Follow these rules when directly quoting from a source in Harvard style:

Short direct quotations

A short direct quote is one to two lines long. When you are using a short direct quotation from a source, it should be enclosed in quotation marks. The following format is used:

“Quotation” (Surname of the author, year of publication of the source, page number if applicable).


“He put up his book of notes in a very deliberate manner” (Gaskell, 1855, p. 290). 

Note that if you mention the name of the author in the sentence containing the direct quotation, you do not have to put the author’s name in the parenthetical in-text citation.

Gaskell (1855, p. 292) writes, “She had sunk under her burden.”

While referencing this quotation in the reference list, you will follow the following format:

Surname of the author, initial(s). (Year of publication) Title of the source. Place of publication: Publisher.


Gaskell, E. (1855) North and south. London: Vintage Publishing.

Longer direct quotations

Quotations that run for more than two lines should be separated from the paragraph. A free line should be left above and below the quotation.

A colon is placed before the quotation. Unlike short quotations, longer quotations are not enclosed in quotation marks. The author’s name, date of publication, and page number are included.

The font size of the quotation should be at least 2 points smaller than the font size of the rest of the text.

The full citation in the reference list should be formatted the same way as for shorter direct quotations.

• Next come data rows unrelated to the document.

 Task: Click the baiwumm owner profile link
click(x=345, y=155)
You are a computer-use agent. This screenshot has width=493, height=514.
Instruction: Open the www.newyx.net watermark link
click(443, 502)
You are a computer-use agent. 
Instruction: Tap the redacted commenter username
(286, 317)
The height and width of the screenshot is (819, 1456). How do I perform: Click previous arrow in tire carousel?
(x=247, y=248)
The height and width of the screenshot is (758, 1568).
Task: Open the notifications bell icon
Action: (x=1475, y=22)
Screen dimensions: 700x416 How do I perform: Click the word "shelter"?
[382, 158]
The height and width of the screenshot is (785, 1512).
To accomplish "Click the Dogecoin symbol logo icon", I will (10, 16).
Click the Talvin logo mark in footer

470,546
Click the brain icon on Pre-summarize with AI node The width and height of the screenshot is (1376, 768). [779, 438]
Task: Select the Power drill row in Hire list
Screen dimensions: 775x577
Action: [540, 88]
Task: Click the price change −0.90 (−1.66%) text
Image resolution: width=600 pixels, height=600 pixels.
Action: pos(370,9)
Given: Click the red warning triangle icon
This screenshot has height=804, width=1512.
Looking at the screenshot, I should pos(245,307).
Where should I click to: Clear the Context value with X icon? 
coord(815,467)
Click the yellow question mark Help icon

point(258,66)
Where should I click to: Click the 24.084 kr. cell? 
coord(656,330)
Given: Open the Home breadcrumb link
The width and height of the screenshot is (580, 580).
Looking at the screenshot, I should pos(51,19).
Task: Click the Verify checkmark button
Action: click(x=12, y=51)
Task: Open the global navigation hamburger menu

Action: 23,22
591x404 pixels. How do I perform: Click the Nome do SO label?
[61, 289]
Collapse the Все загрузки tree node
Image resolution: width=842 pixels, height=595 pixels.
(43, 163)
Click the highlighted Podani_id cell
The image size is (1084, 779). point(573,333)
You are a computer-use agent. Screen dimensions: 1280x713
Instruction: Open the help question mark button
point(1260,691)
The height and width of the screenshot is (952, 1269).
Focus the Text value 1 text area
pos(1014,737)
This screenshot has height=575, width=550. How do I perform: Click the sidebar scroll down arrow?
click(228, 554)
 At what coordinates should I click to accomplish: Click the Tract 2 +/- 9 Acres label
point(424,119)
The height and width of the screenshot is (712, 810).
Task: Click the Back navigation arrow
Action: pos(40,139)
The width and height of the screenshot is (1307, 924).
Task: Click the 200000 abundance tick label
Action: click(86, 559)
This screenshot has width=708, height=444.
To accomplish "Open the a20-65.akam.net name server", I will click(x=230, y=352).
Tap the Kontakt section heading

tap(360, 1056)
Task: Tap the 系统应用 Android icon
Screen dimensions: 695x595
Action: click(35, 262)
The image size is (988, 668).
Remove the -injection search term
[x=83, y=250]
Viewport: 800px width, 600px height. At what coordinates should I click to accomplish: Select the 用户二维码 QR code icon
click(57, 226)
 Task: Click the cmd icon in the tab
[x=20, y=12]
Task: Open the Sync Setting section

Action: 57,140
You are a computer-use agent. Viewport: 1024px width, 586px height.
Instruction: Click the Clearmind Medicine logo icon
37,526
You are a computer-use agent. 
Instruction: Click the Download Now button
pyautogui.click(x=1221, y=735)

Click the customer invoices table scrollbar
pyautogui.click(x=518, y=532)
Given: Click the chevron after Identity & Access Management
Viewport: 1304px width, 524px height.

The narrator describes why Radley house was different from the otherwise amiable neighborhood of Maycomb county. As stated by Lee (1960, p. 9):

The Radleys, welcome anywhere in town, kept to themselves, a predilection unforgivable in Maycomb. They did not go to church, Maycomb’s principal recreation, but worshiped at home; Mrs. Radley seldom if ever crossed the street for a mid-morning coffee break with her neighbors, and certainly never joined a missionary circle.

This clearly shows why the Radleys were different.

Published October 29, 2020.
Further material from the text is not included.